··· Provided data

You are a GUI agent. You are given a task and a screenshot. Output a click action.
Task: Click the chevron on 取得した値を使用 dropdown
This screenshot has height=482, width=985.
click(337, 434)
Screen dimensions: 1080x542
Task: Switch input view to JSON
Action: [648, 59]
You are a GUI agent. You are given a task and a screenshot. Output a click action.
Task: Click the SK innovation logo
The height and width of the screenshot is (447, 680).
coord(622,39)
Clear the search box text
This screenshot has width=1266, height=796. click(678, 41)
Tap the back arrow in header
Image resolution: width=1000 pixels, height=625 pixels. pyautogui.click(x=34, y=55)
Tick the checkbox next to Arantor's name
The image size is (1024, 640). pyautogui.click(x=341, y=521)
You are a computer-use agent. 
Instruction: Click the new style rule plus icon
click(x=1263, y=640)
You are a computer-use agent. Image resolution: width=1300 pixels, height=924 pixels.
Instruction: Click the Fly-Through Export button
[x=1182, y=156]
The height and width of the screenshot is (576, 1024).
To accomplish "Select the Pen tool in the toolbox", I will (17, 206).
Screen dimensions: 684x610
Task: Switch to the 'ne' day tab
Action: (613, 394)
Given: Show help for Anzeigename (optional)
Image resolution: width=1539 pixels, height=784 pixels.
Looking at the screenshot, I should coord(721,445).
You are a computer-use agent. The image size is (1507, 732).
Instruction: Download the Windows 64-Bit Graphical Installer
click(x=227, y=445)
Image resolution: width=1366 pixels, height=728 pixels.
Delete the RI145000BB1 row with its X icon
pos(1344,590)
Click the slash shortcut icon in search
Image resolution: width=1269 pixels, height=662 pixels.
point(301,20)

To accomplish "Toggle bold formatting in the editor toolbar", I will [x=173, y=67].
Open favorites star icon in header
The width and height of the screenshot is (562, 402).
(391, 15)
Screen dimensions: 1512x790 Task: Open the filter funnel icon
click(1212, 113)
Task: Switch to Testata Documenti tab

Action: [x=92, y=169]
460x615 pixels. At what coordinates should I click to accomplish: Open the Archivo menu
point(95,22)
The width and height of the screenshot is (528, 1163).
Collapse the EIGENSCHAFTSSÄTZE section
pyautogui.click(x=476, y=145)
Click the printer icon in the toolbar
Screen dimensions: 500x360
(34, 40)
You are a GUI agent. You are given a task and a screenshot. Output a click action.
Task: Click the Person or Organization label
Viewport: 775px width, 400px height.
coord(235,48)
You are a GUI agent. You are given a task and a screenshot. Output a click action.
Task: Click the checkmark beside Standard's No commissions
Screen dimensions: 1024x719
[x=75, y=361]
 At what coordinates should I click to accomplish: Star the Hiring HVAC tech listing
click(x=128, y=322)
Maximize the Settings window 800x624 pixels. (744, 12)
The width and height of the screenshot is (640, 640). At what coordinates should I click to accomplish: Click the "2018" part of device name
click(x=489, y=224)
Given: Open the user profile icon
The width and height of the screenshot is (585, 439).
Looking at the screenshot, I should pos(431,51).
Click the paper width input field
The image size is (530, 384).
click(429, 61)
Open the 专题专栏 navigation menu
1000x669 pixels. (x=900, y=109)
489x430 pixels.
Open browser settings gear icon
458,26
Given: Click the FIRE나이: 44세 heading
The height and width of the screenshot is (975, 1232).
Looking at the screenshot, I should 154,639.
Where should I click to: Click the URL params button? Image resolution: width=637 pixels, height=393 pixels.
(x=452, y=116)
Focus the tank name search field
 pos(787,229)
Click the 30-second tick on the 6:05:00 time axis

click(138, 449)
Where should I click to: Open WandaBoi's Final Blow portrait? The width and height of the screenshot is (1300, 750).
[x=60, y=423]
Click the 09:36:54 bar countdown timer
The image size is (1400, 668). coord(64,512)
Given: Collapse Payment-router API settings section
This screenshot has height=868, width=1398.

······

● **Activity**: Can you quote exactly the lines from the one containing "489x430 pixels." through the last line of the records above, and nothing else?

● **Answer space**:
489x430 pixels.
Open browser settings gear icon
458,26
Given: Click the FIRE나이: 44세 heading
The height and width of the screenshot is (975, 1232).
Looking at the screenshot, I should 154,639.
Where should I click to: Click the URL params button? Image resolution: width=637 pixels, height=393 pixels.
(x=452, y=116)
Focus the tank name search field
 pos(787,229)
Click the 30-second tick on the 6:05:00 time axis

click(138, 449)
Where should I click to: Open WandaBoi's Final Blow portrait? The width and height of the screenshot is (1300, 750).
[x=60, y=423]
Click the 09:36:54 bar countdown timer
The image size is (1400, 668). coord(64,512)
Given: Collapse Payment-router API settings section
This screenshot has height=868, width=1398.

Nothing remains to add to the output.